Arko, 40, is due to be arraigned Friday in Summit County Common Pleas Court. He is currently free on bond and has been suspended by the Cleveland diocese. If convicted, he faces a sentence ranging from probation to two years in prison.

A co-defendant, 24-year-old Jensen J. Powell, who lived at the rectory with Arko, was indicted on two counts of trafficking marijuana. He is accused of selling $15 worth to an informant working for police. He also faces a maximum two-year prison term.

According to a sworn statement from Norton Police Lt. Thad Hete used to obtain a search warrant, the Rev. John McNulty, pastor of Holy Cross Church in Euclid, "discovered Richard Arko growing marijuana plants on the church grounds."

The document doesn't say what church grounds or when.

Arko, who was ordained in 1990, served as a priest at the Euclid church until 1994, when he was transferred to St. Mary's Catholic Church in Barberton.

In 2001, Arko became administrator of Sacred Heart in Barberton while also serving at St. Mary's. The parishes merged in 2002 and Arko became pastor of the churches, renamed Prince of Peace, in March 2003.

In his application for the affidavit, Hete said he learned of the allegation made by the Euclid priest in 1999. He heard it from a Barberton detective.

McNulty, reached by phone on Wednesday, disputed the claim. He said he never saw marijuana plants being grown by Arko and never talked to police about marijuana.

"If I saw an illegal substance, the bishop would have been informed and so would have the police department," McNulty said. "But I never discovered any marijuana and I never talked to anyone about marijuana."

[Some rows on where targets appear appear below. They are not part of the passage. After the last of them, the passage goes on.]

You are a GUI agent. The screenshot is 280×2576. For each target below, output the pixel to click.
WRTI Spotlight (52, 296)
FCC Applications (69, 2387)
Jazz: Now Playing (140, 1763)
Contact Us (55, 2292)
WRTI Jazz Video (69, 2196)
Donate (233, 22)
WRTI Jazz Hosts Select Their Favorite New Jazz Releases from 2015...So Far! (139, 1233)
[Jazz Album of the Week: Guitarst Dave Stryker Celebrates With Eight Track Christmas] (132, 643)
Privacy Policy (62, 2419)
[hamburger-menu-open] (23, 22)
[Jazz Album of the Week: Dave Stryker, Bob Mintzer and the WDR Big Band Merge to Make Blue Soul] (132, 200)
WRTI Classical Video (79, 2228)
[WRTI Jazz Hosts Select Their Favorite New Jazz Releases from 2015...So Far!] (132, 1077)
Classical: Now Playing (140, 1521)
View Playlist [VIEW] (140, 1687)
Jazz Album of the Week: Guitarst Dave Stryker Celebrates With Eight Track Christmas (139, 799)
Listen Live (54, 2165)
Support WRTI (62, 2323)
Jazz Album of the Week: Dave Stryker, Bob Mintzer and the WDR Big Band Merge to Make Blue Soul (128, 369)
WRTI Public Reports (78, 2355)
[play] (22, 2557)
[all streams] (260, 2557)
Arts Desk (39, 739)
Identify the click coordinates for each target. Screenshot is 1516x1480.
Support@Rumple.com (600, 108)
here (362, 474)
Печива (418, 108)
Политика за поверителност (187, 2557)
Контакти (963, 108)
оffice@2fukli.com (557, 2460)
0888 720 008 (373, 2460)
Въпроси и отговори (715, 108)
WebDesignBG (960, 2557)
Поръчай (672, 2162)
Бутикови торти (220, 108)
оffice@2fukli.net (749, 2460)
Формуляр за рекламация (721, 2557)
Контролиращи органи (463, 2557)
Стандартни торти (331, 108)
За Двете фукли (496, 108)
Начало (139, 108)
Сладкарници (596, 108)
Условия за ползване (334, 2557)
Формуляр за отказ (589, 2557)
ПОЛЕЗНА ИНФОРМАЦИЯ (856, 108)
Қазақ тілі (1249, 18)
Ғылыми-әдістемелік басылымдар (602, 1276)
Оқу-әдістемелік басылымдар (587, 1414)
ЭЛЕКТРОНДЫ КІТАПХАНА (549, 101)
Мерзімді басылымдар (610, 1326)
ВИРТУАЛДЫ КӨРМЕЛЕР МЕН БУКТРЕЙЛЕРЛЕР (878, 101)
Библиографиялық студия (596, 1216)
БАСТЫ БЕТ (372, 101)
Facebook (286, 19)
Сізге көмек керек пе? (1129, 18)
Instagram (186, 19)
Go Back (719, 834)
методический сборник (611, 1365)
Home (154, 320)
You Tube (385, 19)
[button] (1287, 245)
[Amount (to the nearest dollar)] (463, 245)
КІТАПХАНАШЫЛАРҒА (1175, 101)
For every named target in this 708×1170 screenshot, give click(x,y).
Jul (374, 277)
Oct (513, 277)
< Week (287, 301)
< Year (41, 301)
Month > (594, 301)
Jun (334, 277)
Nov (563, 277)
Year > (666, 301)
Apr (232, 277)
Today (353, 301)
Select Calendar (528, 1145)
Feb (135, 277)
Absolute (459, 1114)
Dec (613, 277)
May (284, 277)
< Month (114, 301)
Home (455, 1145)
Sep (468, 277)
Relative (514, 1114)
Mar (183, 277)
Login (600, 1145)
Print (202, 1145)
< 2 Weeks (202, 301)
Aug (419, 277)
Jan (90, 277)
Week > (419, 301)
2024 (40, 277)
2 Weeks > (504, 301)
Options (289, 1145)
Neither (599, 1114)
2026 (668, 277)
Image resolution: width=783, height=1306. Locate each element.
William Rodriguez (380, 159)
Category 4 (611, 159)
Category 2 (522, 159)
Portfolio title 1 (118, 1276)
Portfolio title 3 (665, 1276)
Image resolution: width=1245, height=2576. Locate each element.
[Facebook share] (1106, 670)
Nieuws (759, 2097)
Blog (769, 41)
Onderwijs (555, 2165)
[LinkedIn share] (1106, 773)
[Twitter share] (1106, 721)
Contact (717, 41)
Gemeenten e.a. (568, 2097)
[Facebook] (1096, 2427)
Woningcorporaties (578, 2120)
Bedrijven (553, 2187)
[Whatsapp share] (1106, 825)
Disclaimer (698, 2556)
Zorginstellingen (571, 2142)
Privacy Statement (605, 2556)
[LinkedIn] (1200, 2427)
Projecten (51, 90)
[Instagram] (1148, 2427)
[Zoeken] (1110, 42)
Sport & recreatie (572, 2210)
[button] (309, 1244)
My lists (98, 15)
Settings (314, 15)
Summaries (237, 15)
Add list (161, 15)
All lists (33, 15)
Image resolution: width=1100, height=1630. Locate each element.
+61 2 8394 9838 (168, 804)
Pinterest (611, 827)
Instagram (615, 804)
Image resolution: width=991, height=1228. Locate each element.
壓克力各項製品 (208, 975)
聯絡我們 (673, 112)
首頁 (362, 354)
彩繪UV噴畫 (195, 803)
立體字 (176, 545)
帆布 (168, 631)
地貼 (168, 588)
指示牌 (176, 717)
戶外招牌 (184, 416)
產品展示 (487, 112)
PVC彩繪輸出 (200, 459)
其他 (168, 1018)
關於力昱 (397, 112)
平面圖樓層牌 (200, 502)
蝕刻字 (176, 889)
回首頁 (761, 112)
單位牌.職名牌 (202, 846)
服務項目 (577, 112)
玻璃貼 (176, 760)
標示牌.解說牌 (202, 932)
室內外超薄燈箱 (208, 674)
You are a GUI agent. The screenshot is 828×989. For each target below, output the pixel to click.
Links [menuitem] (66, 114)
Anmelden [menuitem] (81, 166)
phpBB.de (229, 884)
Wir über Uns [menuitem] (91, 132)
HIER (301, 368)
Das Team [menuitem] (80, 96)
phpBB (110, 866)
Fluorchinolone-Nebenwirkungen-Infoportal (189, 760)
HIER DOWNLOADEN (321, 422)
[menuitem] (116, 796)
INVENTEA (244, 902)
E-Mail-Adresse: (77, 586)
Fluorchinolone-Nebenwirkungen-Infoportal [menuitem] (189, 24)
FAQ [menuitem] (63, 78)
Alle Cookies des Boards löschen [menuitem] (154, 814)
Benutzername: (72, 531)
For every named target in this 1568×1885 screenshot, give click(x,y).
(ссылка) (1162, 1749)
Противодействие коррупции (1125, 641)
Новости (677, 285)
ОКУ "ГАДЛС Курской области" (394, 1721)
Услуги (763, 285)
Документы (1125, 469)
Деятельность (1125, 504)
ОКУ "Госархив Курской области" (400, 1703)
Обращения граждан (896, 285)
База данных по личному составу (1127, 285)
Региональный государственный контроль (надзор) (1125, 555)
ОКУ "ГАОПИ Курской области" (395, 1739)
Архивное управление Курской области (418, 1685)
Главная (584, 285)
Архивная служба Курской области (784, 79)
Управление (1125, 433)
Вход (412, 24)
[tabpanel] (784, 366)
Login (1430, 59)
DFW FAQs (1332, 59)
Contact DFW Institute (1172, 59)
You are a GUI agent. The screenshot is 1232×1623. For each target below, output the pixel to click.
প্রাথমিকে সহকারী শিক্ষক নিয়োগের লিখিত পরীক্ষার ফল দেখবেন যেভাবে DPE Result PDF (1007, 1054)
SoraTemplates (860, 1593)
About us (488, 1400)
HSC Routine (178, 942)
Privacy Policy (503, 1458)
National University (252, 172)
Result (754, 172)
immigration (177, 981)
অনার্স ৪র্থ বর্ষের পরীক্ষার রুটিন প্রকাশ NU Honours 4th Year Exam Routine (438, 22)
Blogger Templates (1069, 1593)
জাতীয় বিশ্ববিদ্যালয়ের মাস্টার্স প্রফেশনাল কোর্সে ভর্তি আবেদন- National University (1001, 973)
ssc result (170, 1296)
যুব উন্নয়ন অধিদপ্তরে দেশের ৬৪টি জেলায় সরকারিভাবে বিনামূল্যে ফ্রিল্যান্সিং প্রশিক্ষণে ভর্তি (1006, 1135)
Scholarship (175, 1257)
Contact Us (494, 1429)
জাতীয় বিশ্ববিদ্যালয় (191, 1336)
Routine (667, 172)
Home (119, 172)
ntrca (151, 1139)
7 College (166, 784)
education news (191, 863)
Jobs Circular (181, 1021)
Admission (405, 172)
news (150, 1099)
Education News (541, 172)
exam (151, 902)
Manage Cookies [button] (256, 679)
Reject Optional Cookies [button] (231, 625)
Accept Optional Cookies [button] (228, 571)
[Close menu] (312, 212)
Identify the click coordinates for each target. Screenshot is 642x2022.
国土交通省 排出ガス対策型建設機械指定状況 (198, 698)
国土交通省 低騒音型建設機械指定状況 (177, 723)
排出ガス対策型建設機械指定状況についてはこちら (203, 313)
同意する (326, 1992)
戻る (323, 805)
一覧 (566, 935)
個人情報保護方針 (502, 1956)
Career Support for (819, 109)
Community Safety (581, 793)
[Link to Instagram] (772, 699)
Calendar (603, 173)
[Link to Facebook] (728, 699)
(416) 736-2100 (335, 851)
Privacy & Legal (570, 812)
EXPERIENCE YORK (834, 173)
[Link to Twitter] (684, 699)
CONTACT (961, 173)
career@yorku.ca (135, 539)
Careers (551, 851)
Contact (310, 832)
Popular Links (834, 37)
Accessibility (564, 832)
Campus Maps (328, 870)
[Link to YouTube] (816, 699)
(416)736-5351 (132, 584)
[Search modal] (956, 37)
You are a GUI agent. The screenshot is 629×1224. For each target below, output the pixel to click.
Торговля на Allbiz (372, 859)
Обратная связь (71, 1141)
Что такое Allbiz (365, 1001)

The same affidavit claimed that Barberton police investigated a marijuana plant growing outside St. Mary's Church in 1995. No one was apparently arrested on the report.

In August 2000, a confidential informant told police that Arko smokes marijuana and gives or sells it to his friends.

But it wasn't until Jan. 16 of this year that the same source said he had smoked marijuana with Arko "from the first day" the two had met at St. Mary's and continued to do so throughout the 10 years they have known each other.

The source, unidentified in the affidavit, told police about Arko's indoor marijuana farm at the Prince of Peace rectory.

The source also made allegations that the priest would also grow and abuse opium.

Less than a week after the source talked to police, a second source went to the church rectory and made a $15 marijuana purchase from Powell. The informant was wired by police.

The next day, the Prince of Peace rectory was raided and Arko was arrested. Police seized 35 marijuana plants and gadgets to grow them and smoke them from a room to which Arko said he had the only key.

Powell, who had nearly $1,100 in his pocket when he was arrested, is the only one who made a statement to police on Arko's alleged marijuana growth and use.

"Dude, he's been doing this for years," Powell told detectives before declining to say anything else.